Extract:
——————————
Since the query operations are tightly bound to the data definition, it follows that the query methods are called on the instance.
query()
Reading and writing data objects does not require a very complicated API. (NoSQL::PL2SQL has practicallyj none). The power and complexity of NoSQL::PL2SQL::Simple lies in its query capabilities. So this section will be more detailed. Most of the API consists of a single method, query()
. Naturally, this method is overloaded, so several variations are described.
AUTOLOAD()
Additionally, query()
is aliased by AUTOLOAD()
. AUTOLOAD is not necessarily a universally loved perl feature, but it can improve code readability.
recordID() ;
Since NoSQL::PL2SQL::Simple doesn't inherently support unique keys, all query methods return an array. recordID()
is available when you absolutely positively need a single scalar.
@match = $instance->query( Email => 'jim@tqis.com' ) ;
@match = $instance->Email('jim@tqis.com') ; ## AUTOLOAD equivalent
warn "entry not found" unless @match ;
warn "duplicate entries found" if @match > 1 ;
$sessionID = $match[0] ;
## single scalar requirement
$sessionID ||= $instance->query( Email => 'jim@tqis.com' )->recordID ;
$session = $instance->record( $sessionID ) ;
This example demonstrates several concepts: First, the definition name can be used as though it were a method definition, thus omitting the first argument. Second, $sessionID
is an automatically generated unique key that is required to use the record()
factory method. NoSQL::PL2SQL::Simple includes an idiom that is a little cleaner.
@session = $instance->query( Email => 'jim@tqis.com' )->records ;
@session = $instance->Email('jim@tqis.com')->records ; ## AUTOLOAD
warn "entry not found" unless @session ;
warn "duplicate entries found" if @session > 1 ;
$session = $sessions[0] ;
$session = $instance->query( Email =>'jim@tqis.com' )->record ;
$session = $instance->Email('jim@tqis.com')->record ; ## AUTOLOAD
query() can support more than one qualifier. This use has no AUTOLOAD equivalent.
——————————
Dataset section:
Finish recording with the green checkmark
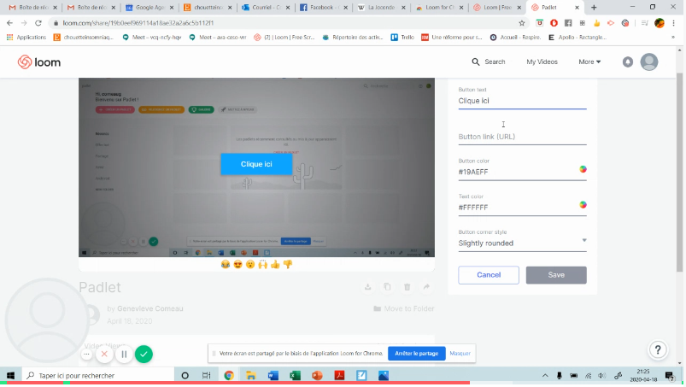(x=144, y=354)
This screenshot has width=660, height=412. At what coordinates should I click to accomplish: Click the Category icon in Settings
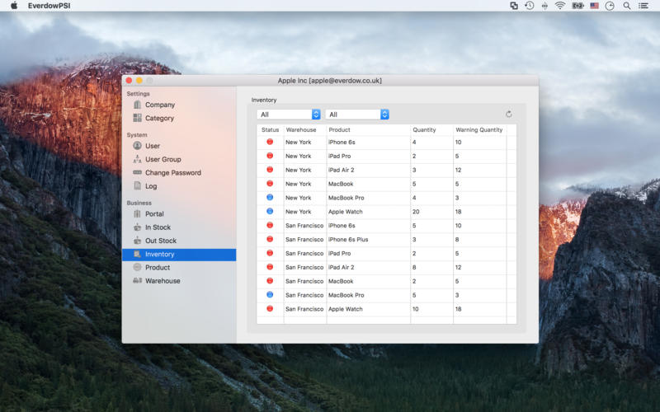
——————————
Task set:
**a.** According to the NoSQL::PL2SQL::Simple excerpt, why do all query methods return an array?
**b.** Please quote the part of the NoSQL::PL2SQL::Simple excerpt that opens with the words containing "Reading and writing" and closes with "an array. recordID()".
The listing comes from a different source than the NoSQL::PL2SQL::Simple excerpt.

Answers for the exercise:
**a.** They return an array because NoSQL::PL2SQL::Simple doesn't inherently support unique keys.

**b.**
Reading and writing data objects does not require a very complicated API. (NoSQL::PL2SQL has practicallyj none). The power and complexity of NoSQL::PL2SQL::Simple lies in its query capabilities. So this section will be more detailed. Most of the API consists of a single method, query()
. Naturally, this method is overloaded, so several variations are described.
AUTOLOAD()
Additionally, query()
is aliased by AUTOLOAD()
. AUTOLOAD is not necessarily a universally loved perl feature, but it can improve code readability.
recordID() ;
Since NoSQL::PL2SQL::Simple doesn't inherently support unique keys, all query methods return an array. recordID()